## Instructions for the task:
Among the entries below, find all lines that include "Erklärung" and copy them.

## Stored data entries:
^^^^^^^^

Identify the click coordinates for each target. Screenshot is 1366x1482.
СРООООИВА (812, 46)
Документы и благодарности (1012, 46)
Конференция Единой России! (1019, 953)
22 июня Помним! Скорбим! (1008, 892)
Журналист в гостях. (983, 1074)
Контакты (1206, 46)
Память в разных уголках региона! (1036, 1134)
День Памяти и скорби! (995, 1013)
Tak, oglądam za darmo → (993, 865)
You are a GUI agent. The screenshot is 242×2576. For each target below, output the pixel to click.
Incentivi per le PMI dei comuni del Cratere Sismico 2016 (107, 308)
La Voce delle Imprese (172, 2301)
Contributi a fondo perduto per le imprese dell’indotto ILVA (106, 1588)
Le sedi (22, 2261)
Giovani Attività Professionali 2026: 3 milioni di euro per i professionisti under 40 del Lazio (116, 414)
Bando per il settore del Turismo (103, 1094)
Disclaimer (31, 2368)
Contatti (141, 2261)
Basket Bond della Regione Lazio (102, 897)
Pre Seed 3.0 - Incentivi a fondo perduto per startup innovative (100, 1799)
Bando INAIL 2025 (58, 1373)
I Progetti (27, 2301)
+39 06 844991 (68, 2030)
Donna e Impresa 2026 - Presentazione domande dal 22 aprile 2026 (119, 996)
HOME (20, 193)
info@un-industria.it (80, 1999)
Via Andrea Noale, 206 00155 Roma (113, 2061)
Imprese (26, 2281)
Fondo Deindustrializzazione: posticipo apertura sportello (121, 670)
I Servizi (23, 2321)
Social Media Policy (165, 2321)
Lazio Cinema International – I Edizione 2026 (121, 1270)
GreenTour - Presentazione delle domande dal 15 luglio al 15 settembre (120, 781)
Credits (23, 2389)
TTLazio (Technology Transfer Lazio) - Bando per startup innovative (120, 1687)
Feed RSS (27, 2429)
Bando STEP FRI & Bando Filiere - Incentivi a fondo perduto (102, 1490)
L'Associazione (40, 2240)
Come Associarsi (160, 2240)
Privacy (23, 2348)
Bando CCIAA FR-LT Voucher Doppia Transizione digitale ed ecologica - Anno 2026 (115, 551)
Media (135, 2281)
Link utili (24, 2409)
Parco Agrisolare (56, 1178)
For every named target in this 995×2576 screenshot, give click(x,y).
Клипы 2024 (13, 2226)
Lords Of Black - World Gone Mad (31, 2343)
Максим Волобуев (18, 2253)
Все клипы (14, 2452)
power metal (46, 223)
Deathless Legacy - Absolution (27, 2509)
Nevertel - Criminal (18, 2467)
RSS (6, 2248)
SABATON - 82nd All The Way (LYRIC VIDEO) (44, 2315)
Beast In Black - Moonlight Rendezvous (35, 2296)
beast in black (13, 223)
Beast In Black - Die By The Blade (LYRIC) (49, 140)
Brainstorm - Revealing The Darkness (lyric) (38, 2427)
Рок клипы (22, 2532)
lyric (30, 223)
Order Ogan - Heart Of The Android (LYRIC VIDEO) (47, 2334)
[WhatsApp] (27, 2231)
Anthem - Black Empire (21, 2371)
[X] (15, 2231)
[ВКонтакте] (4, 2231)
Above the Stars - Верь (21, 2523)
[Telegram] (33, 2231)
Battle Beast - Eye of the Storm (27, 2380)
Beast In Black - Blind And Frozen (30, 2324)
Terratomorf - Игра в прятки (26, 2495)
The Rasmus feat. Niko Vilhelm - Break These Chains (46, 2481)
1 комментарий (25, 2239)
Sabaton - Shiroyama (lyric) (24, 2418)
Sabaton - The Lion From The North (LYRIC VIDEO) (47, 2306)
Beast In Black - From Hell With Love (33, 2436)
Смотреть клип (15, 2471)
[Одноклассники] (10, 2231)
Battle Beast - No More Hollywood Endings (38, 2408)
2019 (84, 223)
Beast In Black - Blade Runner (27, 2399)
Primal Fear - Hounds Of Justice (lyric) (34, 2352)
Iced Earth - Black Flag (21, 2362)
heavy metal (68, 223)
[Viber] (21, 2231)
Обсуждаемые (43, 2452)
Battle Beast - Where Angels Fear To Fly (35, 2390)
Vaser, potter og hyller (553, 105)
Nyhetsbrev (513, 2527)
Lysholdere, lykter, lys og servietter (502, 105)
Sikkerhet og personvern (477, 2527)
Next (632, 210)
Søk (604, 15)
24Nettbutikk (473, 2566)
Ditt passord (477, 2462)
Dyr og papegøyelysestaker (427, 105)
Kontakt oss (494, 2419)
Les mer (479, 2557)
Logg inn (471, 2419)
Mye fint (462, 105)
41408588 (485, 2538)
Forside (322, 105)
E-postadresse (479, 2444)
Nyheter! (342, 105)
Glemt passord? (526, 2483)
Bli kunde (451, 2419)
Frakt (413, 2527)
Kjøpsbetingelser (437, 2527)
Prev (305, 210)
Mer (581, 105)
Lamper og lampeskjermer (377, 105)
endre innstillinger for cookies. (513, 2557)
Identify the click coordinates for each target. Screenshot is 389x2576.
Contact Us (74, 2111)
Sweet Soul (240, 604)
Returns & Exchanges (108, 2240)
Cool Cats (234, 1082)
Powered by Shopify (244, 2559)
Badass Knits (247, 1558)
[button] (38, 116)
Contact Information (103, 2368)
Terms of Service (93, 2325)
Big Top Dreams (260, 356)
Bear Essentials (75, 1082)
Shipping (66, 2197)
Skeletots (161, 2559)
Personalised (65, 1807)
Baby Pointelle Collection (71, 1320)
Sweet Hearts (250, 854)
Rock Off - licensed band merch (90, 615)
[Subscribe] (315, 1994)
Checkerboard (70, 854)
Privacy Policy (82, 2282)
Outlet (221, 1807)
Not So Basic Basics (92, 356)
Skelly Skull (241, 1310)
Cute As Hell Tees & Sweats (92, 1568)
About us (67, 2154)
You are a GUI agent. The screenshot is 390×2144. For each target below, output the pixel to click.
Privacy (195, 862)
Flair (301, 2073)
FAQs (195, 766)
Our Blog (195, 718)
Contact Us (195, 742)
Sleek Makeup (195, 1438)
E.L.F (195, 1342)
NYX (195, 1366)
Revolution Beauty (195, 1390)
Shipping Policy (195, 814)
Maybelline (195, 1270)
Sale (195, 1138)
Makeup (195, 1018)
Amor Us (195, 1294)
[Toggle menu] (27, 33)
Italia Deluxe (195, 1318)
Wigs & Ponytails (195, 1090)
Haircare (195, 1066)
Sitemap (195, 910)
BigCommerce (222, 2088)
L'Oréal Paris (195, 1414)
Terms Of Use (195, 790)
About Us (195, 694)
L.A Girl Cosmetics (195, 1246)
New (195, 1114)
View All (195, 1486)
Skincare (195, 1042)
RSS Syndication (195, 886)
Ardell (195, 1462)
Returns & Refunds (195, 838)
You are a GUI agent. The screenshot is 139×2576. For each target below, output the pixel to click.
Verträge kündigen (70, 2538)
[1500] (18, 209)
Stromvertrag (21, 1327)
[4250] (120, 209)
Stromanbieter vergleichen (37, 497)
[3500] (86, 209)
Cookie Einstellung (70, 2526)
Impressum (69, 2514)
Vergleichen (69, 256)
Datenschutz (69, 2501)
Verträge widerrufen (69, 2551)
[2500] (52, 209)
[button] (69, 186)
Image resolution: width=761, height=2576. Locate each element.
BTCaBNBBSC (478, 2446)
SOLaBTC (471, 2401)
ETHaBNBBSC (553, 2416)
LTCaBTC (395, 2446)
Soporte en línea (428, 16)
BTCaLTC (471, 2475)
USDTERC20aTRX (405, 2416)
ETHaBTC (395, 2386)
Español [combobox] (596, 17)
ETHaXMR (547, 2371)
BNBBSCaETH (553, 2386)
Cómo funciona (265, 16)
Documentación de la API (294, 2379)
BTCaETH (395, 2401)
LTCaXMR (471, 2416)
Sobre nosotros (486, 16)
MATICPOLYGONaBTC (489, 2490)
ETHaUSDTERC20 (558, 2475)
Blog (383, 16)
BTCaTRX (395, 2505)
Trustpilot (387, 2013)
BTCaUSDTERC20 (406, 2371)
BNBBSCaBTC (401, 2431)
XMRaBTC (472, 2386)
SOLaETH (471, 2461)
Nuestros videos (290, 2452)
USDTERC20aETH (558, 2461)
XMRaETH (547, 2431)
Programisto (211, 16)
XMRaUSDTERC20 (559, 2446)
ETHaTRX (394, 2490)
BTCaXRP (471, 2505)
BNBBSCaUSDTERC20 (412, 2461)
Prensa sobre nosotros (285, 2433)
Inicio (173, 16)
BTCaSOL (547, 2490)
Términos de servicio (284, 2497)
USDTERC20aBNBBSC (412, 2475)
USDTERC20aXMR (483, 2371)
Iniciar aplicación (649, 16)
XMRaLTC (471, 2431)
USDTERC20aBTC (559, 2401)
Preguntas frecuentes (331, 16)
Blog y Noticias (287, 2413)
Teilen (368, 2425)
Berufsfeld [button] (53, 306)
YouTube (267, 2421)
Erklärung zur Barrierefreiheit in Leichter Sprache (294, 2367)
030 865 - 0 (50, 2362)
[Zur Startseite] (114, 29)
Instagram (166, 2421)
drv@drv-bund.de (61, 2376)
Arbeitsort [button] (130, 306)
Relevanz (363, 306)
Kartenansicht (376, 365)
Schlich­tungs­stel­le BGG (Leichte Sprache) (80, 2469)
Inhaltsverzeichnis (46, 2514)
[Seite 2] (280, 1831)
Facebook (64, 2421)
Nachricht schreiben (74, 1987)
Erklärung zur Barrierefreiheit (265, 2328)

^^^^^^^^

## Output:
Erklärung zur Barrierefreiheit in Leichter Sprache (294, 2367)
Erklärung zur Barrierefreiheit (265, 2328)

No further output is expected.